Format the data below as a Markdown table with two columns, "Row" and "Line," putting each line of the data in its own numbered row and leaving out blank lines.
##########
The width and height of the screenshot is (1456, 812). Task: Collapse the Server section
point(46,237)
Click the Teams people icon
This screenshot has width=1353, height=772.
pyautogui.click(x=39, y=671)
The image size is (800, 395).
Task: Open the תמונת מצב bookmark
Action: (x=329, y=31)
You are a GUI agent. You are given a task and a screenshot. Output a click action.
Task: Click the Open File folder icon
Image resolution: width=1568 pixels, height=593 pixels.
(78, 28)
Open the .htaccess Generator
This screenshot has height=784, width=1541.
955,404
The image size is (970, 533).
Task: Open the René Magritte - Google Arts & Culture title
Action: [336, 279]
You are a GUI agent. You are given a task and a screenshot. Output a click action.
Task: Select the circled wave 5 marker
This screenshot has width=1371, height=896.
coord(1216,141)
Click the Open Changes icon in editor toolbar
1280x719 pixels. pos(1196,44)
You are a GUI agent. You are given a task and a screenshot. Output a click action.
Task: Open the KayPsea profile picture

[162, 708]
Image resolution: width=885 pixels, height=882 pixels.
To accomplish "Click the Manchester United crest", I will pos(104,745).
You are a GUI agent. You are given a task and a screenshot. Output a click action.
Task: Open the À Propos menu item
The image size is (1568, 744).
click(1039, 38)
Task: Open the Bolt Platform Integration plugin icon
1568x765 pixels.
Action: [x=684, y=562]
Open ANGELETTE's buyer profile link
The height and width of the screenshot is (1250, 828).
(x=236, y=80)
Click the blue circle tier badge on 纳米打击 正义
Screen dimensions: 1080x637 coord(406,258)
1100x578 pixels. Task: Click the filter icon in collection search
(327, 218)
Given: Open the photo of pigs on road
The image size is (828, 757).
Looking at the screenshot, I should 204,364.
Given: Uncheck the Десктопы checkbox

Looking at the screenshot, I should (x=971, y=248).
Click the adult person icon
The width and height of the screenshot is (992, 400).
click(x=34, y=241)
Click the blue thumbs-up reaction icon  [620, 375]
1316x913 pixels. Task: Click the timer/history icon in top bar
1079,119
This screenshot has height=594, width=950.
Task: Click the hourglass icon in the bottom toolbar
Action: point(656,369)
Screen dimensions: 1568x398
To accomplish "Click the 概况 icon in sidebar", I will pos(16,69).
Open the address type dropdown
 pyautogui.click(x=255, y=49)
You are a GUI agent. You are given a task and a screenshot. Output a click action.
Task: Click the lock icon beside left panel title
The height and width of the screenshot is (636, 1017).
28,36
##########
Response for this exercise:
| Row | Line |
|---|---|
| 1 | The width and height of the screenshot is (1456, 812). Task: Collapse the Server section |
| 2 | point(46,237) |
| 3 | Click the Teams people icon |
| 4 | This screenshot has width=1353, height=772. |
| 5 | pyautogui.click(x=39, y=671) |
| 6 | The image size is (800, 395). |
| 7 | Task: Open the תמונת מצב bookmark |
| 8 | Action: (x=329, y=31) |
| 9 | You are a GUI agent. You are given a task and a screenshot. Output a click action. |
| 10 | Task: Click the Open File folder icon |
| 11 | Image resolution: width=1568 pixels, height=593 pixels. |
| 12 | (78, 28) |
| 13 | Open the .htaccess Generator |
| 14 | This screenshot has height=784, width=1541. |
| 15 | 955,404 |
| 16 | The image size is (970, 533). |
| 17 | Task: Open the René Magritte - Google Arts & Culture title |
| 18 | Action: [336, 279] |
| 19 | You are a GUI agent. You are given a task and a screenshot. Output a click action. |
| 20 | Task: Select the circled wave 5 marker |
| 21 | This screenshot has width=1371, height=896. |
| 22 | coord(1216,141) |
| 23 | Click the Open Changes icon in editor toolbar |
| 24 | 1280x719 pixels. pos(1196,44) |
| 25 | You are a GUI agent. You are given a task and a screenshot. Output a click action. |
| 26 | Task: Open the KayPsea profile picture |
| 27 | [162, 708] |
| 28 | Image resolution: width=885 pixels, height=882 pixels. |
| 29 | To accomplish "Click the Manchester United crest", I will pos(104,745). |
| 30 | You are a GUI agent. You are given a task and a screenshot. Output a click action. |
| 31 | Task: Open the À Propos menu item |
| 32 | The image size is (1568, 744). |
| 33 | click(1039, 38) |
| 34 | Task: Open the Bolt Platform Integration plugin icon |
| 35 | 1568x765 pixels. |
| 36 | Action: [x=684, y=562] |
| 37 | Open ANGELETTE's buyer profile link |
| 38 | The height and width of the screenshot is (1250, 828). |
| 39 | (x=236, y=80) |
| 40 | Click the blue circle tier badge on 纳米打击 正义 |
| 41 | Screen dimensions: 1080x637 coord(406,258) |
| 42 | 1100x578 pixels. Task: Click the filter icon in collection search |
| 43 | (327, 218) |
| 44 | Given: Open the photo of pigs on road |
| 45 | The image size is (828, 757). |
| 46 | Looking at the screenshot, I should 204,364. |
| 47 | Given: Uncheck the Десктопы checkbox |
| 48 | Looking at the screenshot, I should (x=971, y=248). |
| 49 | Click the adult person icon |
| 50 | The width and height of the screenshot is (992, 400). |
| 51 | click(x=34, y=241) |
| 52 | Click the blue thumbs-up reaction icon  [620, 375] |
| 53 | 1316x913 pixels. Task: Click the timer/history icon in top bar |
| 54 | 1079,119 |
| 55 | This screenshot has height=594, width=950. |
| 56 | Task: Click the hourglass icon in the bottom toolbar |
| 57 | Action: point(656,369) |
| 58 | Screen dimensions: 1568x398 |
| 59 | To accomplish "Click the 概况 icon in sidebar", I will pos(16,69). |
| 60 | Open the address type dropdown |
| 61 |  pyautogui.click(x=255, y=49) |
| 62 | You are a GUI agent. You are given a task and a screenshot. Output a click action. |
| 63 | Task: Click the lock icon beside left panel title |
| 64 | The height and width of the screenshot is (636, 1017). |
| 65 | 28,36 |